Но для меня посещение заведения «Фаст-Гуд» было просто разминкой перед главным блюдом современной гастрономии: перед визитом в ресторан «Ла-Броче», лицом которого был знаменитый каталонский шеф-повар Серхи Арола. Оба заведения — и «Фаст-Гуд», и «Ла-Броче» — несут на себе печать Феррана Адриа: первое, поскольку идея авторского закусочного бара принадлежит мастеру; а второе, потому что именно его шеф-повар, Серхи Арола, больше, чем кто-либо другой из множества учеников и последователей мастера, донес его философию до самой широкой публики.

Я пересек квартал «Саламанка» и дошел туда, где рядом с продуваемым всеми ветрами бульваром Кастельяна находится отель «Мигель Анхель».

Я могу понять стремление к минимализму как реакцию на мрачные, излишне загроможденные испанские интерьеры прошлого, но «Ла-Броче» показался мне гигантским холодильником, в котором все было лишено красок, за исключением ярких продуктовых наборов на больших белых обеденных тарелках.
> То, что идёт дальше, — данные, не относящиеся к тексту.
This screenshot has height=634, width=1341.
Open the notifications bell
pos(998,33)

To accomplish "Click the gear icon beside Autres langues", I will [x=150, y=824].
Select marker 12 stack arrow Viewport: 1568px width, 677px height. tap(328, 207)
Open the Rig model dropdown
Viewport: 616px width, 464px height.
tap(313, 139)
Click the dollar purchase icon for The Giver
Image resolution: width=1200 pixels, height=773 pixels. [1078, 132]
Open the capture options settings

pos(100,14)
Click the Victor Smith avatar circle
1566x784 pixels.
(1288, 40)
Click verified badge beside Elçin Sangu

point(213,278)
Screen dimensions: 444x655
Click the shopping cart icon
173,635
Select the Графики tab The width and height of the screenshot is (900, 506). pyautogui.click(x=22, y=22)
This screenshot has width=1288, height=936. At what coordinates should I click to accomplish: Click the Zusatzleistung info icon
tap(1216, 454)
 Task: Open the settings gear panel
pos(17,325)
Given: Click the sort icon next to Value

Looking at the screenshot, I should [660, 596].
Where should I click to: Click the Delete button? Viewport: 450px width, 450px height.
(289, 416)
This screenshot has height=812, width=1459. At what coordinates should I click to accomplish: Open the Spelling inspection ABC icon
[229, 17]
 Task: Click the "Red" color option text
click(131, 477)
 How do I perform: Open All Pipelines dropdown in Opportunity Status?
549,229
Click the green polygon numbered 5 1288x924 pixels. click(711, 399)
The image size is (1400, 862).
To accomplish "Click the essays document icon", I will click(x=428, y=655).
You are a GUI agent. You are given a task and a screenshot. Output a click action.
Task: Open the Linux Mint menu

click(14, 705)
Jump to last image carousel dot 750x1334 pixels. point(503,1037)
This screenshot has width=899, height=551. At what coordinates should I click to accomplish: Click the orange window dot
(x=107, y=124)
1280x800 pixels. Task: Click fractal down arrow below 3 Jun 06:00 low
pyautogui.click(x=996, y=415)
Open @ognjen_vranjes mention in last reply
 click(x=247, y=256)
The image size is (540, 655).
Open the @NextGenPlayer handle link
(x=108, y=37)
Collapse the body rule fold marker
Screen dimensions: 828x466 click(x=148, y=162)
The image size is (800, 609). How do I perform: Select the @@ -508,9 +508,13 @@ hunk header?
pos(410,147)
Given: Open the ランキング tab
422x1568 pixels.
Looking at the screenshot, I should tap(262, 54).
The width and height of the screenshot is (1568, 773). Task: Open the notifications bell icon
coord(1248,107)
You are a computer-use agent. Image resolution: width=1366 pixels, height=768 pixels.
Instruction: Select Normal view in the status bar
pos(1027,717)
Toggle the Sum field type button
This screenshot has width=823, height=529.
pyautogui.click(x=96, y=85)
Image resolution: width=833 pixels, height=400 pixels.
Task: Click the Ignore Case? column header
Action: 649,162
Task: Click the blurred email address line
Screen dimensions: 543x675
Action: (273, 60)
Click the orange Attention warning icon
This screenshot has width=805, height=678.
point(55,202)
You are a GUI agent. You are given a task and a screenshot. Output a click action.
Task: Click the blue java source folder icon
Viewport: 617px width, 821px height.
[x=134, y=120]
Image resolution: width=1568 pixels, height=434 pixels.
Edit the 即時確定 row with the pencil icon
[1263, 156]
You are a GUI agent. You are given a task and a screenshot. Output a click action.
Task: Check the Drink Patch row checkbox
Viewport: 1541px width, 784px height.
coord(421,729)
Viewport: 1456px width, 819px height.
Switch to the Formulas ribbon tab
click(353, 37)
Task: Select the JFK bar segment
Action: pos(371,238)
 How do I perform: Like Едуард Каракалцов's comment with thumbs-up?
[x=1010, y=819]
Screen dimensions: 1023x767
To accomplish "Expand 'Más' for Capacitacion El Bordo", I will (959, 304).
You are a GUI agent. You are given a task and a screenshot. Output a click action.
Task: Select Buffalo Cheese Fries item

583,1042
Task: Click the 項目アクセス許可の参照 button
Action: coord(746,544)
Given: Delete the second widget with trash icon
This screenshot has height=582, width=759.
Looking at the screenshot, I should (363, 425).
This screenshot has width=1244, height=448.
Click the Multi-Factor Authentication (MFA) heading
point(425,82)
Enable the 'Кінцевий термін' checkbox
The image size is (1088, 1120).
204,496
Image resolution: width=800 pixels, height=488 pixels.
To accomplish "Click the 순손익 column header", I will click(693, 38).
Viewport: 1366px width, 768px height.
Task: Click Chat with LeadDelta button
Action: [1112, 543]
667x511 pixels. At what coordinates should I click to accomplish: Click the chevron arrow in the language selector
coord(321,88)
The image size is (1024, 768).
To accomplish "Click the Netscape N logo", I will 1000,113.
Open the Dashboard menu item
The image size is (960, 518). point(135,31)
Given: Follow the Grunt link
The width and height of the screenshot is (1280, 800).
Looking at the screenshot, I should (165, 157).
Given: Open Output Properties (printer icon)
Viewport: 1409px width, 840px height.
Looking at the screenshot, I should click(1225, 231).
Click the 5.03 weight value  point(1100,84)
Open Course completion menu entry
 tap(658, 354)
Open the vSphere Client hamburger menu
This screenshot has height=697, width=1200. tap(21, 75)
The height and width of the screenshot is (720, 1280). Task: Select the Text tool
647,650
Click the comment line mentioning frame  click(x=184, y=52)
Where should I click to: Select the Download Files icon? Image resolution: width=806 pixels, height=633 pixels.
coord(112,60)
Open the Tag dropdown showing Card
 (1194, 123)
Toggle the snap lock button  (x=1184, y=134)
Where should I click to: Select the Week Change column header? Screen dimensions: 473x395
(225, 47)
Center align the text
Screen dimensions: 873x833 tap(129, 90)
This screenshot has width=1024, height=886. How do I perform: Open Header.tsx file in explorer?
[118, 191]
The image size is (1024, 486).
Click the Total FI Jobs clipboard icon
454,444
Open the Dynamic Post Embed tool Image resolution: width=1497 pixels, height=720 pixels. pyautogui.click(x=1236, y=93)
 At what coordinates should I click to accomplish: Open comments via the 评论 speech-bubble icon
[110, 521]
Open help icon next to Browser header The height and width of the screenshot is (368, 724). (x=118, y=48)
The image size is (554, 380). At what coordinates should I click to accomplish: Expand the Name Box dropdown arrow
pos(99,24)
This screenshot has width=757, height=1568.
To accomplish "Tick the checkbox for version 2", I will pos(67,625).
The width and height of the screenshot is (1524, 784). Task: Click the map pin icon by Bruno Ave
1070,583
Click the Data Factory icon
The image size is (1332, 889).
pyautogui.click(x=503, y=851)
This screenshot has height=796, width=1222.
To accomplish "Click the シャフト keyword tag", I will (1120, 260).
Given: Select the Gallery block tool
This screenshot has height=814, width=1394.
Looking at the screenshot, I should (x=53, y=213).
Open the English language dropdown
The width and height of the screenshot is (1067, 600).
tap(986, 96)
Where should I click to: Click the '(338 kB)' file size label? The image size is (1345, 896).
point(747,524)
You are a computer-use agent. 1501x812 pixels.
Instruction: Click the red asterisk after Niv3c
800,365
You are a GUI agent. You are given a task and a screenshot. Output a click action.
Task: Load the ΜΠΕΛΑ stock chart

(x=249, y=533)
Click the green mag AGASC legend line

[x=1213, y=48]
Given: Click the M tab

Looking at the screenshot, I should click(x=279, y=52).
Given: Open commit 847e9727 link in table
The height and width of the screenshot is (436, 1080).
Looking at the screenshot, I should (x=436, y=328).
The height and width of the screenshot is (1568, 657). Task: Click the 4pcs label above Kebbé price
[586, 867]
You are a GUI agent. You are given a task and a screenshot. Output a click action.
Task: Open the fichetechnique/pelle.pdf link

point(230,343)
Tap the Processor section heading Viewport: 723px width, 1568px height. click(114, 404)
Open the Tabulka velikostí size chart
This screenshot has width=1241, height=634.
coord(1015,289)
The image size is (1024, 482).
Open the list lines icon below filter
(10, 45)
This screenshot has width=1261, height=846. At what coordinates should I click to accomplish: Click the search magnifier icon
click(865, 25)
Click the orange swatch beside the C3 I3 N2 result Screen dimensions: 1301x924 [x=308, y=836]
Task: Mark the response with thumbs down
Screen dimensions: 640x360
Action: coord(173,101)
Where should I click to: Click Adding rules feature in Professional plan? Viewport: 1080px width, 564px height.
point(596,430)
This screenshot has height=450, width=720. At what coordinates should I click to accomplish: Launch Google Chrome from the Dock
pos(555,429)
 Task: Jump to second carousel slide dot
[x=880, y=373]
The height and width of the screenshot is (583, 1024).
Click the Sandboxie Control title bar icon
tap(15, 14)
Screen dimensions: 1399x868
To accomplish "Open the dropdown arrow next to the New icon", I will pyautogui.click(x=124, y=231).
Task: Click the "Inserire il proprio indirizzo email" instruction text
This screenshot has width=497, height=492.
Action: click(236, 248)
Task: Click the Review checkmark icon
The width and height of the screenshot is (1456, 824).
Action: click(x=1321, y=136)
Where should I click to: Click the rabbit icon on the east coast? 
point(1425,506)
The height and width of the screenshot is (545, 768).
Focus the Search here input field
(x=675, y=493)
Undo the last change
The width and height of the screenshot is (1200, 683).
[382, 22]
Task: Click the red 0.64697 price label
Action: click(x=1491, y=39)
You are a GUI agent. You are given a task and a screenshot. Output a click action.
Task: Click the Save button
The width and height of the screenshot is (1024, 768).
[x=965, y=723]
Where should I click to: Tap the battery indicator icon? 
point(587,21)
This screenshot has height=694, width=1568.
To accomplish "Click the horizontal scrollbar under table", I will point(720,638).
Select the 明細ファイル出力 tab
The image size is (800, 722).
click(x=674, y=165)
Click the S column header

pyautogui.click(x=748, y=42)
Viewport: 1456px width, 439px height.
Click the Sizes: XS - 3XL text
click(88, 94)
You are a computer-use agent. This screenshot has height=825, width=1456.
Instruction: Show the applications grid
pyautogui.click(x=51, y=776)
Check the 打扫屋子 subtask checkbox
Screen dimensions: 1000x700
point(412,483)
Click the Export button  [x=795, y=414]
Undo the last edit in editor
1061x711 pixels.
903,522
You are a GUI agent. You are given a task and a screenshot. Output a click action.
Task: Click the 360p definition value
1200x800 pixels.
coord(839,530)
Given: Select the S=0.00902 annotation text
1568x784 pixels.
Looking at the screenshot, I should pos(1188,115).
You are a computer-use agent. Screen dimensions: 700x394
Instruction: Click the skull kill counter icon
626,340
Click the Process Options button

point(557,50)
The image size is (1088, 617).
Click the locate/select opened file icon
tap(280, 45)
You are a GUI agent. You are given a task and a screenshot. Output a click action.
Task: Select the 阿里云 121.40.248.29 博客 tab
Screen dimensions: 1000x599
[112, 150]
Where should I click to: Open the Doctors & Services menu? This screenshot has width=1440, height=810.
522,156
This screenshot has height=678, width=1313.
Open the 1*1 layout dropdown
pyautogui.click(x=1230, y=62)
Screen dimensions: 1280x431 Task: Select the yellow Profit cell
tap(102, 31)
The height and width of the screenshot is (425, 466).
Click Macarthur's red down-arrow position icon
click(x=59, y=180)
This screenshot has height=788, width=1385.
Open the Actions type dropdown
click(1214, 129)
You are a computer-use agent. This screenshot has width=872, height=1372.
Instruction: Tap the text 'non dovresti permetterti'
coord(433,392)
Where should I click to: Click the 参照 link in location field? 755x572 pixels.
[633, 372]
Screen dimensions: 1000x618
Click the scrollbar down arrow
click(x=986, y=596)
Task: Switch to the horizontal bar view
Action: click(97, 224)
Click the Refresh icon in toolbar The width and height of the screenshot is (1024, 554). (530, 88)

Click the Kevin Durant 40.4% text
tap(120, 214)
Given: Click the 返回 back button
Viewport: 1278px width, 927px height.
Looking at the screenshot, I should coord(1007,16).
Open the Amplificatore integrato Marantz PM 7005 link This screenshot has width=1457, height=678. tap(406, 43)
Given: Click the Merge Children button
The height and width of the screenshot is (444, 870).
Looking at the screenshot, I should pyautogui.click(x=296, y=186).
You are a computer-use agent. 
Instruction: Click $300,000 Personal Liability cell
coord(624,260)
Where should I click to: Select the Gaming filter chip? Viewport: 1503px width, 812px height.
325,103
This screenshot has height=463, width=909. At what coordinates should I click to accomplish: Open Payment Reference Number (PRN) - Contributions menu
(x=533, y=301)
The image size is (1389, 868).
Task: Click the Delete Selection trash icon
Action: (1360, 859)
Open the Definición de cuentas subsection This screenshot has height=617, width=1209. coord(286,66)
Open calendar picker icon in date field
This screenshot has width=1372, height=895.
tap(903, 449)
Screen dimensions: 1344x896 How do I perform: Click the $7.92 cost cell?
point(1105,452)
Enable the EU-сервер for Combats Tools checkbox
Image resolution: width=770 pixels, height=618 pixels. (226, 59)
Серхи Арола был идеальным воплощением медийного шеф-повара, это явление в первые годы XXI века для Испании все еще внове. Он красив, следит за модой, известен среди издателей журналов как славный парень, готовый позировать раздетым в кухне для большой статьи о раздетых знаменитостях или делиться воспоминаниями о нетрадиционной рок-группе «Кенгуру», в которой он был гитаристом в Барселоне в начале 80-х годов. Однако именно телевидение создало ему известность. Недавно я видел этого человека по телевизору сразу в двух проектах: в первой передаче он был гостем — шеф-поваром в игровом шоу, в котором две команды поваров соревновались, кто быстрее приготовит пищу, а во второй рекламировал новую разновидность хрустящих хлебцев. Аролу показали в домашней обстановке с двумя маленькими дочерьми, он предлагал одной из них блюдо «хрустящая лепешка с говяжьим филеем», от которого девочка воротила нос. «Хрустящие хлебцы фирмы „Эспига-де-Оро“ — чтобы мои любимые маленькие клиенты были довольны!» — такой была ключевая фраза, за ней следовали поцелуй дочурки и — прямо в камеру — нарочито громоподобный хохот жизнерадостного шеф-повара.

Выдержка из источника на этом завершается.